Academics aren’t the only ones doing research into data science – there is a lot of very interesting and exciting work being done in the business domain. I expect, in the next decade or so, that we will see more of the innovations developed by business to work with data rolled out more widely across research. This is already happening with advances in computer vision for example. And it’s only a little stretch to see how the same artificial intelligence network that can count people in a crowd could be repurposed to count antelope in a herd.
TO: What types of manuscripts should people be submitting to Patterns?
SC: I am always looking out for exciting, innovative original research where a data science solution has been applied to a problem in a research domain, and that solution has the potential to be applied to different domains too. The solution doesn’t have to be complete, in fact Patterns has developed a Data Science Maturity Level scale in order to help readers understand what stage the research is at.
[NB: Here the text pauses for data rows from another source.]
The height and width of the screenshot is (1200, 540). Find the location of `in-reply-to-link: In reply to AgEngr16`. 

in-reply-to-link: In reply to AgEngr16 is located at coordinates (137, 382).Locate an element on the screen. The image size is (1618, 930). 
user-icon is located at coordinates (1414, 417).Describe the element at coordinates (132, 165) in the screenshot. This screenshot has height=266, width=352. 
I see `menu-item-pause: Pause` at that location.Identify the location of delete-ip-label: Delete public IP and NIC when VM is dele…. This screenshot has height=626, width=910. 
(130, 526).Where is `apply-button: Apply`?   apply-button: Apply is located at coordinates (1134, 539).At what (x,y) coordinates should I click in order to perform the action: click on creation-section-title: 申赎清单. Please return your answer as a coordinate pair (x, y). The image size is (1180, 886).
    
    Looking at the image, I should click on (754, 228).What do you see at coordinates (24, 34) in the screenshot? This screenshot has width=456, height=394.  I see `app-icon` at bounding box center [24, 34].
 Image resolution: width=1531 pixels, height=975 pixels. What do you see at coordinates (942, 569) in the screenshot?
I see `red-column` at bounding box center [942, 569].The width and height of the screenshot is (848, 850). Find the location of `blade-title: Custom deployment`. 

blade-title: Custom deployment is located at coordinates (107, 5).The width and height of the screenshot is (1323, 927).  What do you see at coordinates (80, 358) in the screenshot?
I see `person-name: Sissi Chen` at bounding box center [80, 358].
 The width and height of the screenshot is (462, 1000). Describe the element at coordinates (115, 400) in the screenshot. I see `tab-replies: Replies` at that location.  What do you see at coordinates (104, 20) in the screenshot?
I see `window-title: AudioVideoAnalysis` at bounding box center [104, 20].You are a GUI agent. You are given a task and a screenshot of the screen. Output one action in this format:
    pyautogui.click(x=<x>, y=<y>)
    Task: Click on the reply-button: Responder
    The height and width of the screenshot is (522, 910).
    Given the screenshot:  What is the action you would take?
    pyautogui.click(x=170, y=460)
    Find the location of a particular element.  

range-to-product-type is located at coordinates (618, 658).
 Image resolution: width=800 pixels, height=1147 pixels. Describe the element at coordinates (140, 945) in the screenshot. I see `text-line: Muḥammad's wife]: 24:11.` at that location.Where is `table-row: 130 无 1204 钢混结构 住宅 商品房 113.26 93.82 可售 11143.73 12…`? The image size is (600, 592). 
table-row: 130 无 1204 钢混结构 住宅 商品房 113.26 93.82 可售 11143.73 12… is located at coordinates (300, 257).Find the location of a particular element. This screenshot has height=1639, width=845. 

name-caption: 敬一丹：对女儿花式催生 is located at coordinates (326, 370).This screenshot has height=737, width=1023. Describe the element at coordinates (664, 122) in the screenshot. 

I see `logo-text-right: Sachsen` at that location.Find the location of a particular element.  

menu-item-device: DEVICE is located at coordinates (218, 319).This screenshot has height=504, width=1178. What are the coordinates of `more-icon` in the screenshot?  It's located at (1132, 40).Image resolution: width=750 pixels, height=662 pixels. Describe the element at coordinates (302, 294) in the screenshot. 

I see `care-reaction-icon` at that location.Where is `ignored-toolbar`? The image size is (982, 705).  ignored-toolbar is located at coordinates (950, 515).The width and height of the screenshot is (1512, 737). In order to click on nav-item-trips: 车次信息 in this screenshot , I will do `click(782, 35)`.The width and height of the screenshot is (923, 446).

Patterns also publishes descriptor articles – which are papers that describe a data science resource, whether that’s a dataset, piece of software, infrastructure, workflow, algorithm, even a piece of hardware. As long as the resource can be uniquely and unambiguously identified and is useful to the wider community, then an article about it is in scope. This allows the researchers who spend their time building, for example, infrastructures, to gain academic credit for their work.
I am also interested in opinion pieces and reviews on topics of interest to the community. Reviews can be on the literature around a certain topic in data science (e.g. GANs, blockchain, knowledge graphs, etc.) or can be on types of software and tools, highlighting their strengths, weaknesses and uses for the community.
Fundamentally, I want to publish interesting, exciting and innovative work that people from a wide range of domains want to read!
TO: Where can people find out more about Patterns and how to submit manuscripts to it?
SC: We have a very pretty and informative website at http://www.cell/com/patterns where you can find all the information needed by authors to write and submit their article. This includes details of the article types, and the aims and the scope of Patterns. There’s also the link on that page to the system where you can submit your manuscript, and also another link so that you can get the journal e-table of contents delivered free to your inbox when each issue is released.
We’re on Twitter too (@Patterns_CP) where we’ll be promoting our content and also sharing cool and interesting data science things (and pretty pictures of interesting patterns I come across when out and about).
And of course, if the readers of this interview have any other questions, or want to discuss whether or not their research is suitable for Patterns, then I’d be very glad to hear from you! My email is email@example.com
I’d just like to finish up by saying that the future for data science is bright – let’s make it together!